Bill Karnok, left, of Grandpa's Pawn Shop in Longmont, Colo., shows Brian Hirak, a private investigator from API of Colorado, a gun that he is interested in buying on Tuesday, Jan. 5, 2016. (Cliff Grassmick/Daily Camera via AP)

I know it flies in the face of everything we’ve been told, but we now have a shining example of a city on a hill (actually in a Valley) of how to combat the scourge of gun violence and firearms-related murders: We need more guns and fewer gun laws.

Just one day prior to President Barack Obama’s announcement as to how he intended to combat gun violence in this country by regulating guns even more, Phoenix police announced that 113 murders were committed in the city in 2015 — the lowest number recorded in Phoenix in almost 30 years.

Uh-huh. The biggest city in the U.S. with the fewest gun laws and one of the highest firearm ownership rates, also enjoys one of the lowest murder rates.

Go ahead. Take your time. Let that sink in.

Don’t (want) to believe me? Here are the stats:

  • There were 113 murders in Phoenix in 2015, a 2.5 percent reduction from 2014 and the lowest raw number since 1988.
  • The city of Phoenix has 1.51 million residents, placing it sixth in size among American cities.

Meanwhile, the president’s adopted hometown of Chicago — with a population of 2.71 million — recorded 468 murders last year. Basically, Chicago, with a population that is not even double the size of Phoenix, had more than quadruple the number of murders.

Chicago had more homicides than any other city in 2015, according to the Chicago Tribune at the same time they also “enjoyed” some of the tightest regulations on gun ownership anywhere.

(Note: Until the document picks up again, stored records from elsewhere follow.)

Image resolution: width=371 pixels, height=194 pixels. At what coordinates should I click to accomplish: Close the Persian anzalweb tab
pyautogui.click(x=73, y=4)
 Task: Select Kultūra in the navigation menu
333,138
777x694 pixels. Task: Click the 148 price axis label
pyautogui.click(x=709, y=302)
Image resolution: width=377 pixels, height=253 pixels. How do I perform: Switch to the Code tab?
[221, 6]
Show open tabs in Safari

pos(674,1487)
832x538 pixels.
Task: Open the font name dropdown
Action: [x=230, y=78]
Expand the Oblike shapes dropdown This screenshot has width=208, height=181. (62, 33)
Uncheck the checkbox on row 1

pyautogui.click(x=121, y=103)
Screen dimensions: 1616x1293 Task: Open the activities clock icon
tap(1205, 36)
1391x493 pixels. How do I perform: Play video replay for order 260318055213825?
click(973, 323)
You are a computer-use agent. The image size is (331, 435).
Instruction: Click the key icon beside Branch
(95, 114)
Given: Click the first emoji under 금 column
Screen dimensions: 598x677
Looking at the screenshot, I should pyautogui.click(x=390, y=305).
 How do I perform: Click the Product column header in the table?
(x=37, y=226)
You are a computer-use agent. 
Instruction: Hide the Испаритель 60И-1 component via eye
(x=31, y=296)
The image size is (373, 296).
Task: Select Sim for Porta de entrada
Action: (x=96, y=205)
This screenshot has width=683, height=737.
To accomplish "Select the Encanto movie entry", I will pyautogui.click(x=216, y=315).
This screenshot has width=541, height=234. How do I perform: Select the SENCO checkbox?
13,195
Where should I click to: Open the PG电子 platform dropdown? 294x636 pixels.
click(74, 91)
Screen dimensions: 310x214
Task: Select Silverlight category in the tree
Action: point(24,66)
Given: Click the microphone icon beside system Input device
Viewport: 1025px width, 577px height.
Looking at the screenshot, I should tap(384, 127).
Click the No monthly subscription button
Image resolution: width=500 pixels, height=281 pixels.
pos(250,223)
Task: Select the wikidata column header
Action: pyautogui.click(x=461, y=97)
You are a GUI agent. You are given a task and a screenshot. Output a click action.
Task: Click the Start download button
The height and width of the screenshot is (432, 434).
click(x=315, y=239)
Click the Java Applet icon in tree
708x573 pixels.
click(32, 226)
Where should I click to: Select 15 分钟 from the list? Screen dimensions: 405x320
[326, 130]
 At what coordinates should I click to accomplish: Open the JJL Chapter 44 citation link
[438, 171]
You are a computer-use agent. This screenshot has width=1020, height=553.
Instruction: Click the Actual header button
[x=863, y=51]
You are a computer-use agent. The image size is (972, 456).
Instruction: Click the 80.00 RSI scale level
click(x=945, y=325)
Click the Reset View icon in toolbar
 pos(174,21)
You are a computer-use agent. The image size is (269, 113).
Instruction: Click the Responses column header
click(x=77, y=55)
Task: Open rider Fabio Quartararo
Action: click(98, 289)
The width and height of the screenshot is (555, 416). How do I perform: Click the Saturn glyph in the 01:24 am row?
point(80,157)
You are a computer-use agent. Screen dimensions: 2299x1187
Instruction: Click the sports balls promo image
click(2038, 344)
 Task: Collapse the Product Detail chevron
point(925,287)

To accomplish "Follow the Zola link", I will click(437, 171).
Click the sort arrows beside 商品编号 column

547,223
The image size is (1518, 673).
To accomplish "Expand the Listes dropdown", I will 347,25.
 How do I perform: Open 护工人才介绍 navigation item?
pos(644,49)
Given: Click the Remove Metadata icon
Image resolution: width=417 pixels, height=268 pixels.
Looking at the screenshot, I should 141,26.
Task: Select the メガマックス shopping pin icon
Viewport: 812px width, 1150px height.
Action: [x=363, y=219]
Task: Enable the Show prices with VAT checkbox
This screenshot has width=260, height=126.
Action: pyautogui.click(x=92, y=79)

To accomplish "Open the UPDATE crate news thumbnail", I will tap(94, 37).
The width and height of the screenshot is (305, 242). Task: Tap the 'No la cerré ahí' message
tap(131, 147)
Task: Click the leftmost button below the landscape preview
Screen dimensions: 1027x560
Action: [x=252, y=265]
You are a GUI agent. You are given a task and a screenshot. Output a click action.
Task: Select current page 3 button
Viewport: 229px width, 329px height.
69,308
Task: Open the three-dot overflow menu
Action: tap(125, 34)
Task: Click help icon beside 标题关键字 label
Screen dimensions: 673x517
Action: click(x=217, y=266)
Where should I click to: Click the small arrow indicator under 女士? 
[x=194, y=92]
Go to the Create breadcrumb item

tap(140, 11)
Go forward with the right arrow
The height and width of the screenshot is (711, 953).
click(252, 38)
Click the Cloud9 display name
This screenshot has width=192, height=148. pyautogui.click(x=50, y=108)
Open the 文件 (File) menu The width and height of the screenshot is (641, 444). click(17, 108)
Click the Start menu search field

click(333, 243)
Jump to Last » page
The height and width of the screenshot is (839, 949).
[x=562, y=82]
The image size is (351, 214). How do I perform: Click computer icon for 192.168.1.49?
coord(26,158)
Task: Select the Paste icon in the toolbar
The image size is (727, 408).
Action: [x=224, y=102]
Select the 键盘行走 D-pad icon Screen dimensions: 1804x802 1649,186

Here’s just a sample (via state and municipal laws):

  • A 72-hour waiting period for handguns and a 24-hour waiting period for long guns.
  • A Firearm Owners Identification (FOID) card is required for purchase and possess a firearm.
  • Unless one has a concealed-carry license (legendarily hard to get in Chicago), a firearm must be unloaded and in a case when you are moving about in public.
  • Firearm sellers are required to provide a gun lock.
  • Firearms seller are required to keep a record of their sale for at least 10 years.

And yet, Chicago continues to be the Murder Capital of America, continues to see an increase (up 29 percent in two years) in murders in their city and continues to believe that laws are going to fix the problem. Meanwhile, “Wild West Phoenix,” with its easy access to guns, is seeing a decrease.

Doesn’t compute, does it?

Of course, I need to acknowledge that one murder is too many. And I’m not suggesting that everyone run out and buys a gun, nor am I suggesting that we eliminate all gun laws.

What I am suggesting, however, is that we look at scientific data instead of relying on raw emotion to solve our problems.

Because it would seem to me that normal, everyday, lawful people having access to guns means that even if criminals do too, the bad guys are a lot more hesitant to use theirs.